Diagnostic Testing for Amyotrophic Lateral Sclerosis (ALS)
The diagnosis of ALS requires electromyography (EMG) and nerve conduction studies as mandatory cornerstone tests, combined with MRI brain imaging to exclude mimics, and a comprehensive laboratory panel to rule out treatable conditions that present similarly. 1, 2
Core Diagnostic Requirements
The diagnosis is fundamentally clinical and requires demonstrating three key elements 2:
- Upper motor neuron signs: Hypertonicity, hyperreflexia, and spasticity 1, 2
- Lower motor neuron signs: Muscle fasciculations, weakness, and atrophy 1, 2
- Progressive spread: Symptoms must show progressive spread through different body regions over time 1, 2
Mandatory Electrophysiological Testing
EMG and nerve conduction velocity studies are absolutely mandatory for diagnosing ALS and serve as the cornerstone diagnostic tests 1, 2. These studies detect lower motor neuron degeneration and distinguish ALS from other conditions 1. The EMG should demonstrate denervation and reinnervation patterns in multiple body regions 3.
Essential Neuroimaging
MRI brain without IV contrast is the initial imaging study of choice to exclude structural lesions, inflammatory conditions, and other diseases that mimic ALS 1, 2.
Supportive (but not diagnostic) MRI findings include 1, 2:
- Abnormal T2/FLAIR signal in corticospinal tracts, particularly in the posterior limb of internal capsule and cerebral peduncles 1
- Abnormal hypointensity in precentral gyrus on T2*-weighted or susceptibility-weighted imaging (highly sensitive and specific) 1
Comprehensive Laboratory Workup to Exclude Mimics
A comprehensive metabolic and immunologic workup is essential to exclude treatable conditions that present with similar symptoms 1, 2. The following tests are recommended 1, 2:
- Complete blood count (CBC) to evaluate for infectious or inflammatory conditions 1
- Blood chemistry profile including glucose, electrolytes, kidney function, and liver enzymes 1
- Thyroid function tests to rule out thyroid disorders causing weakness 1
- Vitamin B12, folate, and vitamin E levels to exclude nutritional deficiencies 1
- Serum protein electrophoresis to rule out paraproteinemic neuropathies 1
- Anti-ganglioside antibodies (GM1, GD1a, GD1b) to exclude immune-mediated motor neuropathies 1
- Paraneoplastic antibody panel to exclude paraneoplastic syndromes 1
- Anti-acetylcholine receptor and anti-MuSK antibodies to rule out myasthenia gravis 1
Cerebrospinal Fluid Analysis
CSF examination should include cell count, protein, glucose, IgG index, oligoclonal bands, and cytology to exclude infectious, inflammatory, or neoplastic causes 1, 2. Marked pleocytosis (>50 cells/μL) suggests an alternative diagnosis and should prompt reconsideration of ALS 1, 2.
Genetic Testing
Genetic testing should be considered, as familial ALS is present in 5-10% of all ALS patients 4. Common causal genes include C9orf72, SOD1, FUS, and TARDBP 4. Genetic factors may be involved even without a family history of ALS and may be underestimated 4.
Emerging Biomarkers
Serum and CSF neurofilament light chain (NF-L) levels provide Class II evidence supporting the diagnosis of ALS 5. High neurofilament levels can be detected even in presymptomatic stages, suggesting that the neurodegenerative process is already active before clinical symptoms appear 5.

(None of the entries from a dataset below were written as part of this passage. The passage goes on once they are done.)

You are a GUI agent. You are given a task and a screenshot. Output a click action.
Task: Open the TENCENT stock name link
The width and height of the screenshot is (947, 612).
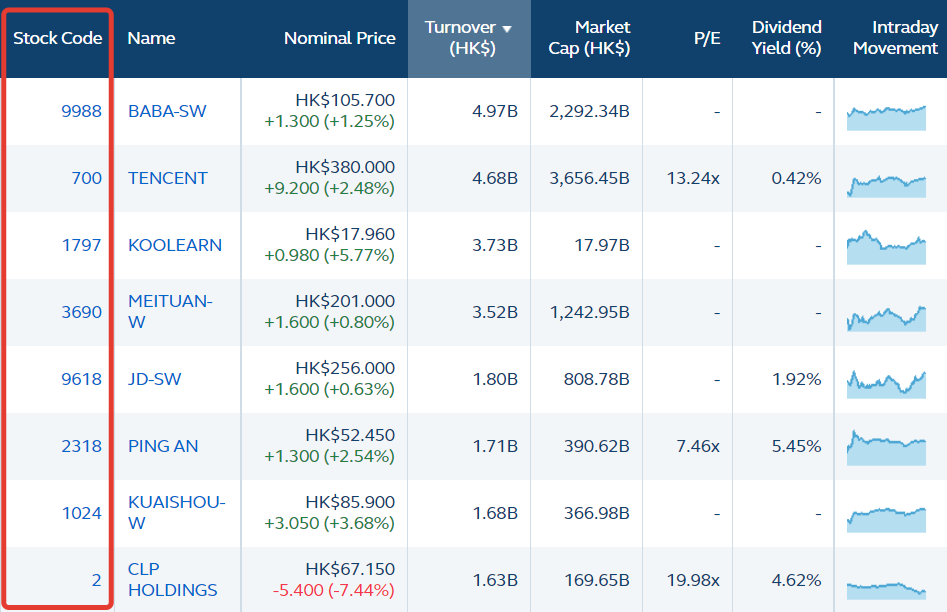coord(168,178)
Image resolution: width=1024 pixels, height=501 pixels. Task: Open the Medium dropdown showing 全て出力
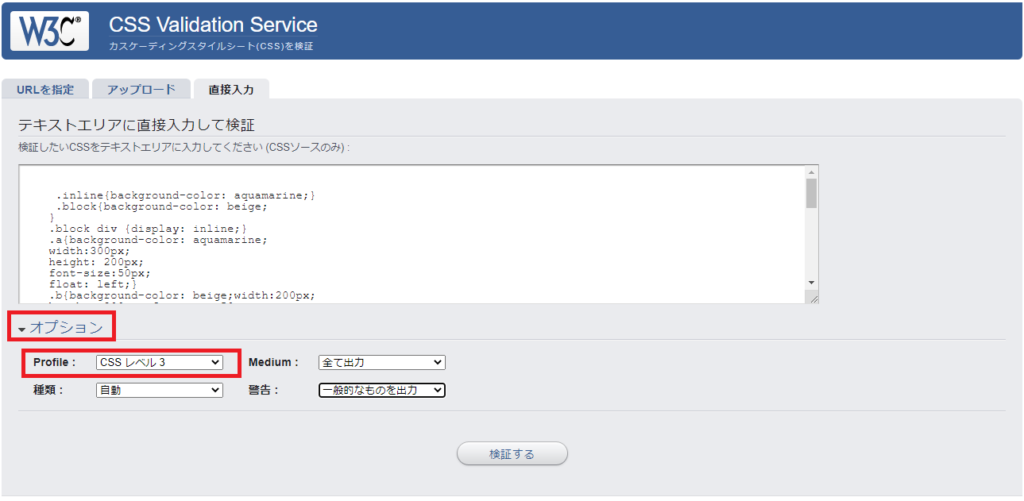point(381,362)
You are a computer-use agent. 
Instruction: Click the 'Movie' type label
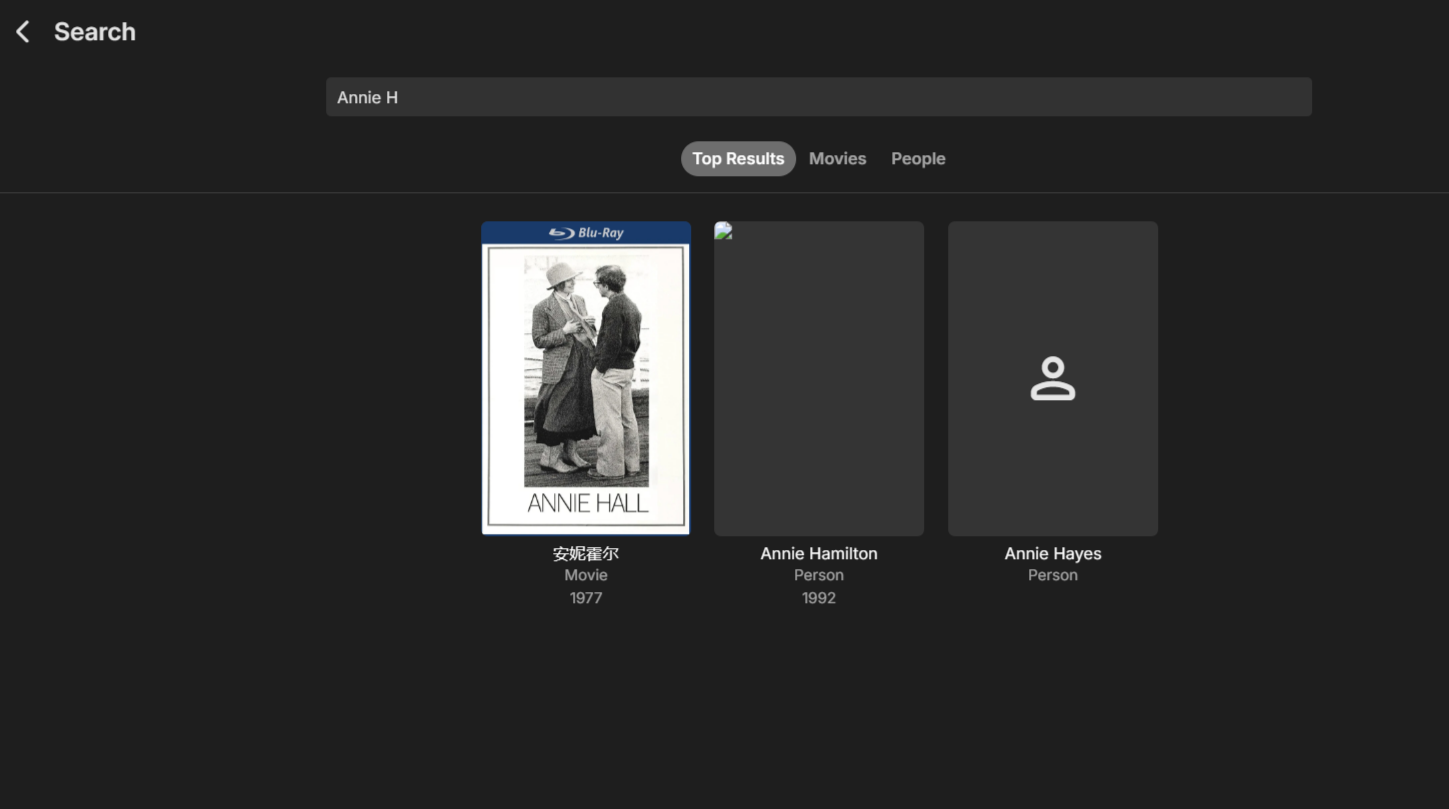click(x=586, y=575)
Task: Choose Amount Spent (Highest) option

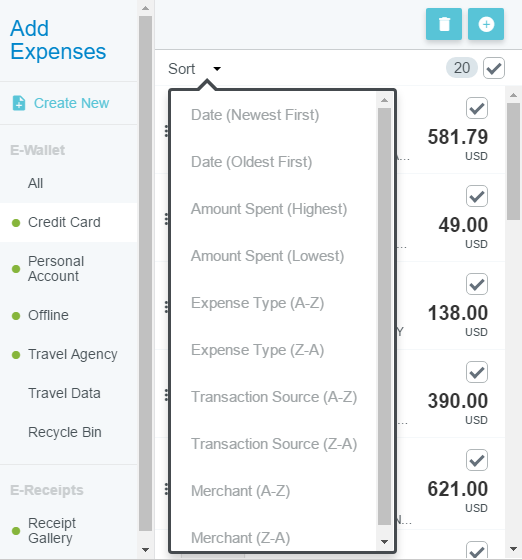Action: 269,209
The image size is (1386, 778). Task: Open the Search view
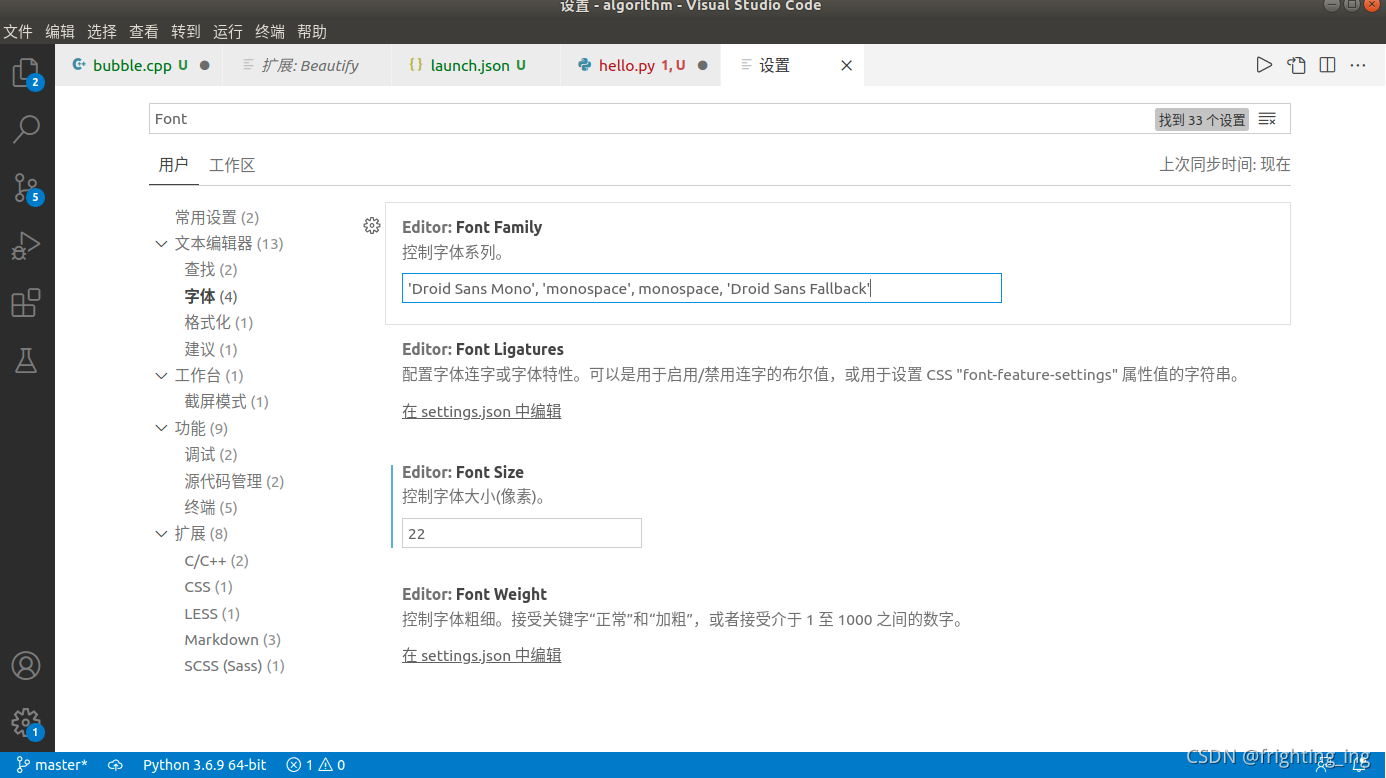click(27, 130)
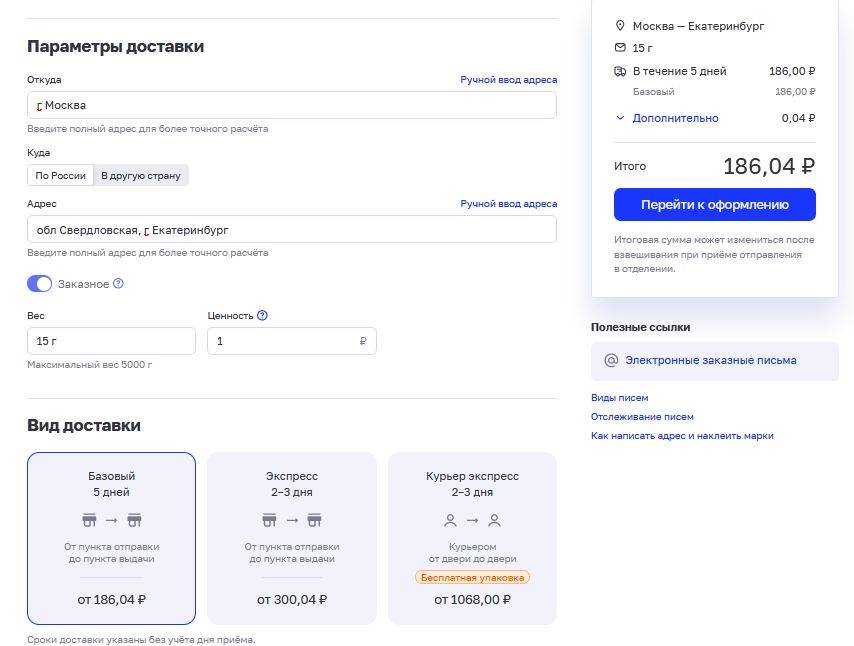This screenshot has width=854, height=646.
Task: Click the delivery truck icon in summary
Action: 620,71
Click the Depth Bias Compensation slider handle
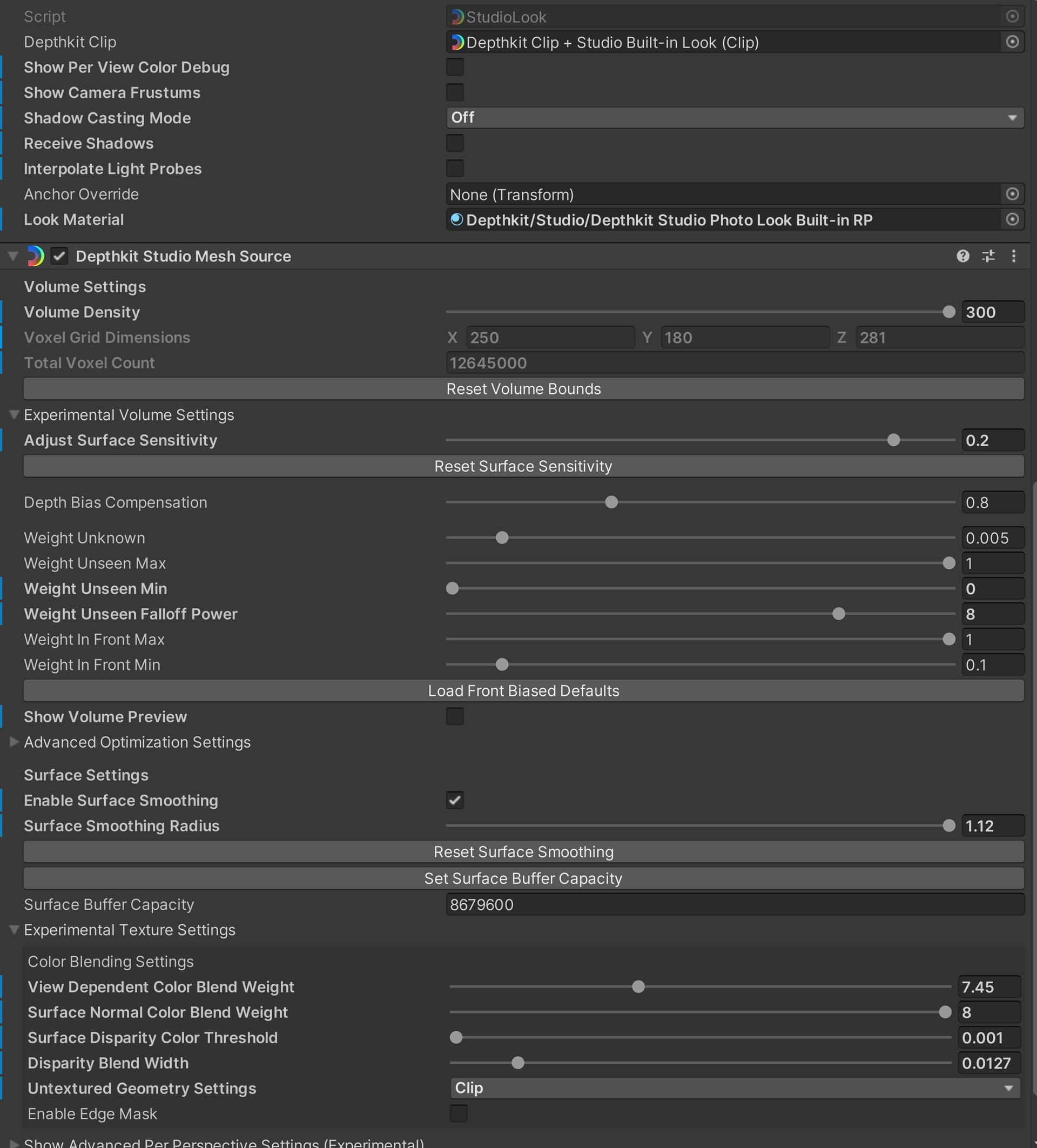Viewport: 1037px width, 1148px height. pos(611,502)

Dysphagia Screening at Diagnosis
Screening for dysphagia should be performed at diagnosis and every 3 months during follow-up, even in patients without bulbar symptoms 6, 1, 2. This is critical because dysphagia can occur early and silently 2.
Recommended screening tools 6, 1:
- EAT-10 questionnaire: 86% sensitivity and 76% specificity for identifying unsafe swallowing 1
- Volume-Viscosity Swallow Test (V-VST): 92% sensitivity and 80% specificity for detecting dysphagia 6, 1
- Videofluoroscopy should be performed at diagnosis to detect early signs of dysphagia and silent aspirations 6, 1, 2
Critical Pitfalls to Avoid
Silent aspiration can occur without obvious symptoms, necessitating objective dysphagia assessment rather than relying solely on patient-reported symptoms 2. The neurodegenerative process begins long before symptom onset, with approximately 20% loss of motor neurons already occurring in the "presymptomatic" stage 5. Therefore, early and aggressive diagnostic workup is warranted when ALS is suspected to facilitate earlier treatment initiation 5.